━━━ 待讀段落 ━━━

手冊中關於split()用法如下:
str.split(sep=None, maxsplit=-1)
Return a list of the words in the string, using sep as the delimiter string. If maxsplit is given, at most maxsplit splits are done (thus, the list will have at most maxsplit+1 elements). If maxsplit is not specified or -1, then there is no limit on the number of splits (all possible splits are made).
If sep is given, consecutive delimiters are not grouped together and are deemed to delimit empty strings (for example, '1,,2'.split(',') returns ['1', '', '2']). The sep argument may consist of multiple characters (for example, '1<>2<>3'.split('<>') returns ['1', '2', '3']). Splitting an empty string with a specified separator returns [''].

━━━

練習活動 >>
A - 把紀錄中從含有“At what (x,y)”的那行到含有“Looking at the”的那行重寫一遍，將“coordinate pair”換成“point”，其他內容不要動。
B - 接著那段 split() 用法說明的最後一句往下寫。

━━━ 擷取資料 ━━━

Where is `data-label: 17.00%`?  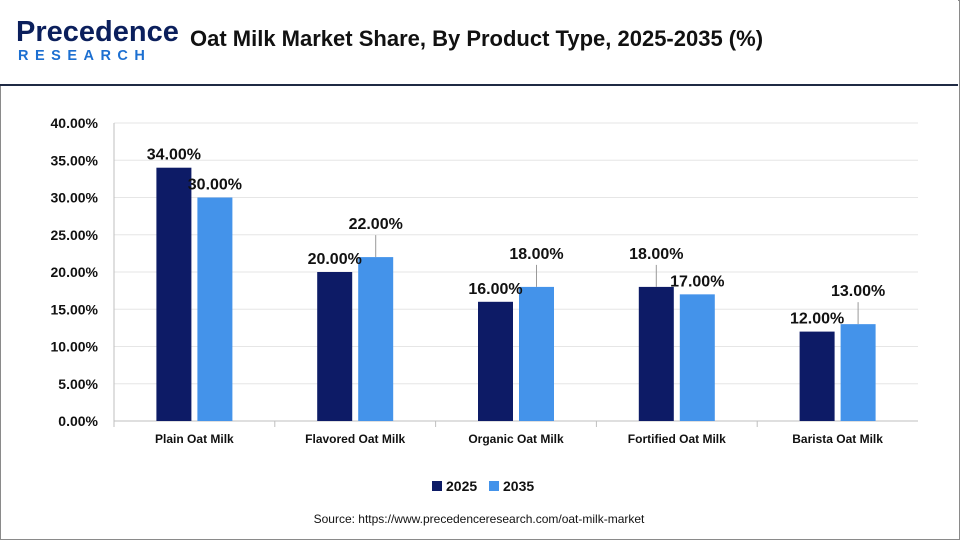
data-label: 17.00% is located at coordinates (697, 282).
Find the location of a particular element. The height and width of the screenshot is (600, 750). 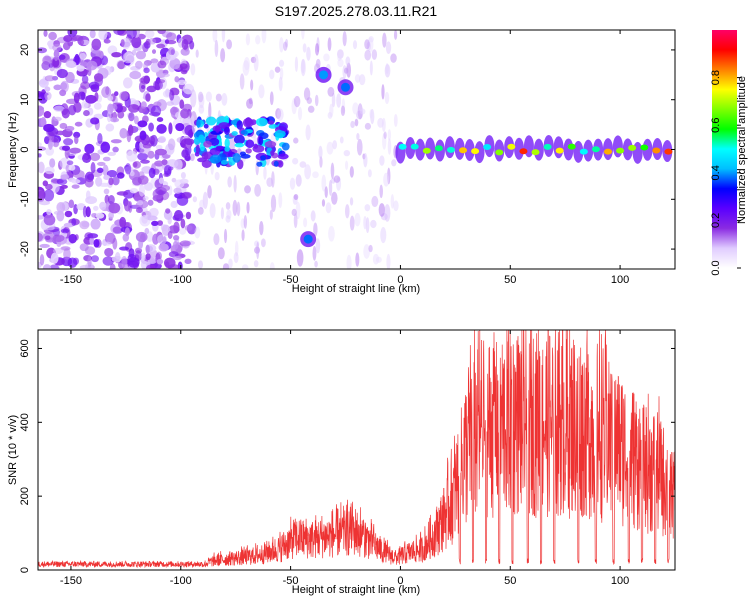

━━━
━━━ 擷取資料 ━━━

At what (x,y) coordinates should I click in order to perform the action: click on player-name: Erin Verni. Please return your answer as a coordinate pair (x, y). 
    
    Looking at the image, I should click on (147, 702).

━━━

各題答案 >>
A -
At what (x,y) coordinates should I click in order to perform the action: click on player-name: Erin Verni. Please return your answer as a point (x, y). 
    
    Looking at the image, I should click on (147, 702).

B -
For example:
>>> '1,2,3'.split(',')
['1', '2', '3']
>>> '1,2,3'.split(',', maxsplit=1)
['1', '2,3']
>>> '1,2,,3,'.split(',')
['1', '2', '', '3', '']
If sep is not specified or is None, a different splitting algorithm is applied: runs of consecutive whitespace are regarded as a single separator, and the result will contain no empty strings at the start or end if the string has leading or trailing whitespace. Consequently, splitting an empty string or a string consisting of just whitespace with a None separator returns [].
For example:
>>> '1 2 3'.split()
['1', '2', '3']
>>> '1 2 3'.split(maxsplit=1)
['1', '2 3']
>>> ' 1 2 3 '.split()
['1', '2', '3']
使用中碰到對一個數據集的處理碰到一點問題,最終用split()解決:
文件數據集:
0.0888 201 36.02 28 0.5885 0.1399 198 39.32 30 0.8291 ...
目的將數據集保存到列表,以作接下來處理。
import os data = [] for lines in open(r"date.txt",'r').readlines(): lines.strip() s = [x for x in lines.strip()] data.append(s) print(data)
發現輸出將每個字符都打印出來了,即0.0888為6個字符而不是期望中的1個,打印data[0]長度可知確實如此。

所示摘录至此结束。